In the long run, I think it makes sense for this not to even imply --parse-markup because we can and should eventually have other sources for the same kind of information, such as switches like elfutils tools such as eu-unstrip have, for /proc/PID/maps (Linux format) text files, live process IDs (that on systems like Linux means read /proc/PID/maps), ELF core files that have NT_GNU_BUILD_ID notes themselves and/or PT_LOAD memory images with enough ELF data to reconstruct runtime layouts and build IDs post mortem, Linux kernel module layouts, and more not covered in elfutils, like minidump format or whatever else. Of course, there could be separate tools that produce this same JSON schema for each of those things, but for at least some of them building direct command-line switch support that can be used in llvm-symbolizer and other tools will make sense.

I think --parse-markup also has a nice parity with the coming switch to parse this JSON format as the input source.

Furthermore, --parse-markup alone is useful for traditional llvm-symbolizer uses without --filter-markup: I can use --parse-markup=logfile when feeding the symbolizer addresses manually on the command line (or via the stdin protocol if markup input and symbolization-request input formats can come from different explicit inputs since only one or the other can be stdin).

252

When we implement support for the trigger elements (dumpfile), that will be a separate reason to distinguish different context snapshot states. (In between reset elements, trigger elements need to be associated with the context snapshot formed from only the module+mmap elements that were emitted before the trigger element, not later additions/changes.)

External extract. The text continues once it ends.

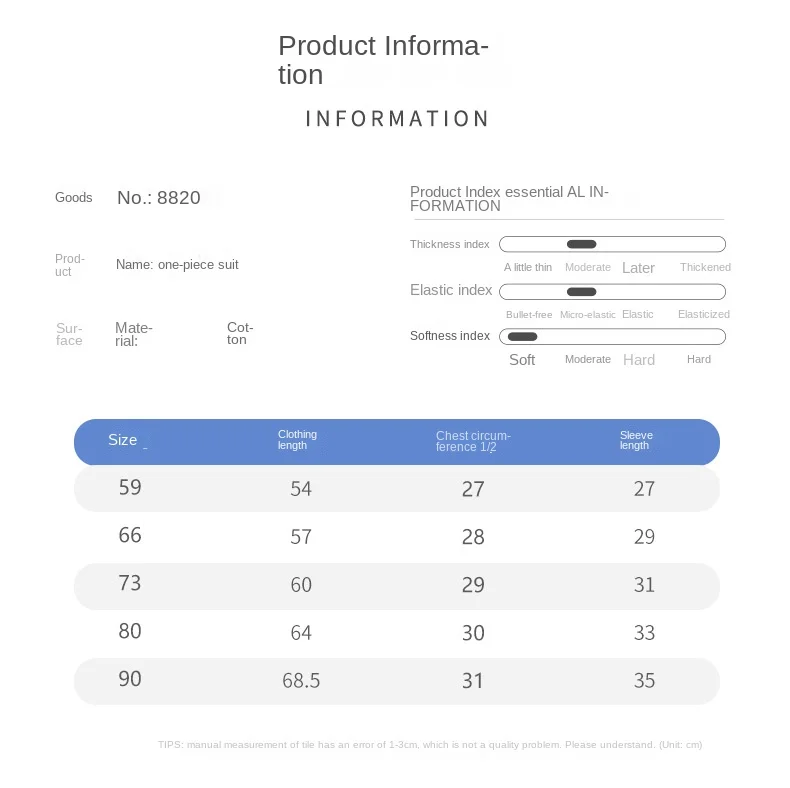Click the 68.5 clothing length value
Screen dimensions: 790x788
(301, 681)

So I think it makes sense to preemptively describe it here, and specify the JSON schema, as being an array of context snapshots. In future each one might contain descriptors for additional non-context elements that are to be interpreted in the context of the snapshot they appear in. In fact, it could be an option in the JSON dumper feature even now to include the bt et al that were mentioned as if they were trigger elements. That's really tantamount to implementing trigger elements and then adding another switch that says "make all the presentation elements act as trigger elements" too, so it might as well come after trigger elements. But in how we prepare the schema for future optional expansion, we should think about those cases now even if we take a while to implement them all.

llvm/include/llvm/DebugInfo/Symbolize/MarkupFilter.h
35

It seems like it might be a nicer structure to keep this just responsible for the parsing and not the dumping per se.
That is, instead of just a built-in flag here, this could be an optional callback to make with ProcessContext whenever a new one is ready, paired with a flag about whether to produce the transformed version of the input text (that could just be a nullable OS pointer here).

Then a separate ProcessContext->JSON layer can be trivially plumbed to build a callback to pass here.

When you add the JSON input option, then plumbing that to do JSON->ProcessContext->JSON and markup->ProcessContext->JSON and various such combinations as unit tests becomes very attractive.